Die römische Historikerin Assunta Di Sante hat eine kleine Kulturgeschichte über die Rolle von Frauen in der vatikanischen Dombauhütte geschrieben:
"Die meisten Frauen, die im Laufe der Jahrhunderte in der Dombauhütte von Sankt Peter gearbeitet haben, waren Witwen oder Waisen. Das heißt: Sie haben ihren Beruf sozusagen geerbt, von ihren Ehemännern oder Vätern. Bei Francesca Bresciani war das nicht der Fall: Sie lebte Mitte des 17. Jahrhundert und war weder Witwe noch Waise. Sie hatte nach dem Tod ihres Mannes einen belgischen Künstler in zweiter Ehe geheiratet. Er hielt die Kontakte zur Dombauhütte, aber die eigentliche Unternehmerin war sie."

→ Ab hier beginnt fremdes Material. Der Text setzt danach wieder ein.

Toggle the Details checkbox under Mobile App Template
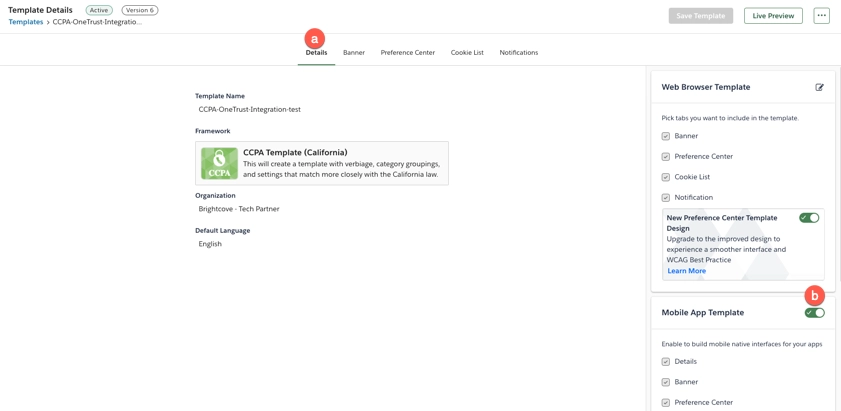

Unbekannte Frauengeschichten
Die römische Historikerin Assunta Di Sante arbeitet im vatikanischen Archiv. Dort stieß sie, zusammen mit ihrer Kollegin Simona Turriziani, auf zahlreiche bisher unbekannte Frauengeschichten. Auf Schicksale von Frauen, die für, in und mit der Dombauhütte von Sankt Peter arbeiteten, der sogenannten Fabbrica di San Pietro. Keine Ausnahmefrauen, sondern, wie die beiden Historikerinnen in ihrer jüngsten Publikation nachweisen, die Regel zwischen dem 16. und 19. Jahrhundert.
Die Unternehmerin Francesca Bresciani, um bei diesem Beispiel zu bleiben, machte sich unter den tonangebenden Männern der Dombauhütte in Rom vor allem als Künstlerin einen Namen. Niemand, auch kein noch so begabter Mann, konnte es mit ihr aufnehmen. Berühmt wurde sie für die kostbaren Lapislazuli-Arbeiten, die sie für den Haupttabernakel des Petersdoms schuf.
Francesca Bresciani scheint eine resolute Frau gewesen sein. Die beiden Historikerinnen haben Dokumente zur Arbeit Francesca Brescianis an der Dombauhütte gefunden, aus denen hervorgeht, dass sie sich sogar mit Gian Lorenzo Bernini anlegte, dem Star der damals dort beschäftigten Künstler. Bernini unterließ nichts, die ihm verhasste Bresciani aus der Dombauhütte zu vertreiben, doch es gelang ihm nicht. Zu sehr schätzten der Papst und die Kardinäle die Arbeit Francesca Brescianis.
"Sie verhandelte mit Kardinälen und Monsignori"
Die Historikerin Simona Turriziani: "Ein ähnlicher Fall ist der von Paola Blado im frühen 16. Jahrhundert. Sie war die Frau eines berühmten Typographen, der seine Werkstatt am Campo de‘ Fiori hatte. Nach dem Tod ihres Mannes übernahm sie die Geschäfte. Sie arbeitete vor allem für die Dombauhütte und für die Verwaltung. Sie war für den Druck sämtlicher päpstlicher Dokumente zuständig. Und sie war es auch, die mit Kardinälen und Monsignori verhandelte und ihr Unternehmen selbstbewusst leitete."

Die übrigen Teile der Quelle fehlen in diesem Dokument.